Problem to solve -> Look below for the line containing "[region] (137, 2515)". Output it and each remaining line of the entries exactly, and nothing else.

Stored data:
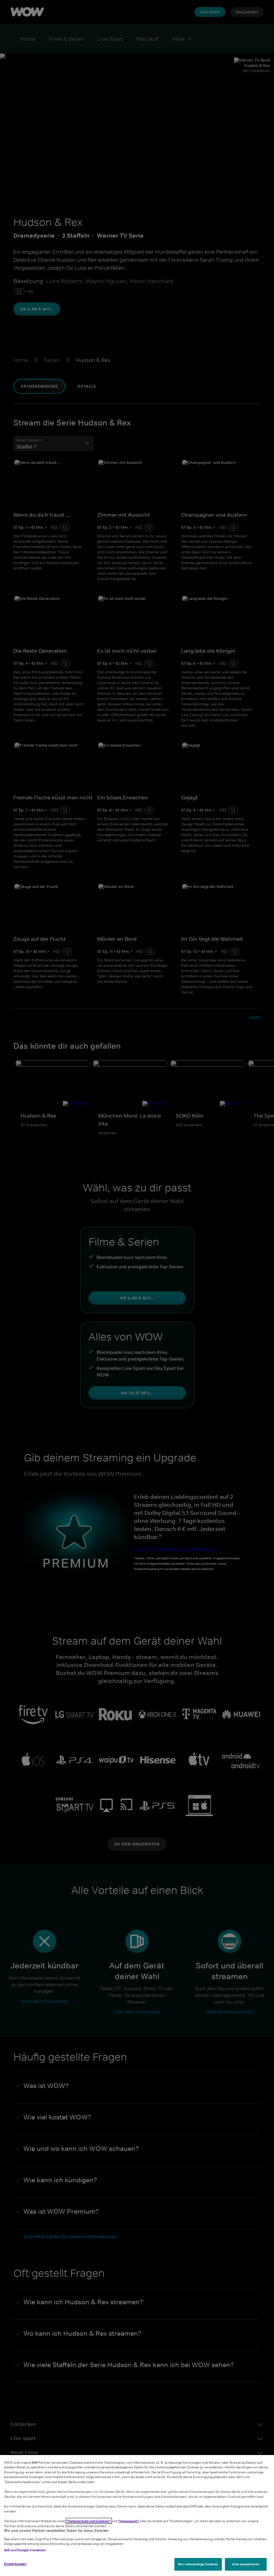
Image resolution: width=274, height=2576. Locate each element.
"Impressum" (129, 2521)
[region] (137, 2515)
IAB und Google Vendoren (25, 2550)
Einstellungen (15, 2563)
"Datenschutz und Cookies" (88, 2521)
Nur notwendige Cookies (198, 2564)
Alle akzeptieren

Exercise response ->
[region] (137, 2515)
IAB und Google Vendoren (25, 2550)
Einstellungen (15, 2563)
"Datenschutz und Cookies" (88, 2521)
Nur notwendige Cookies (198, 2564)
Alle akzeptieren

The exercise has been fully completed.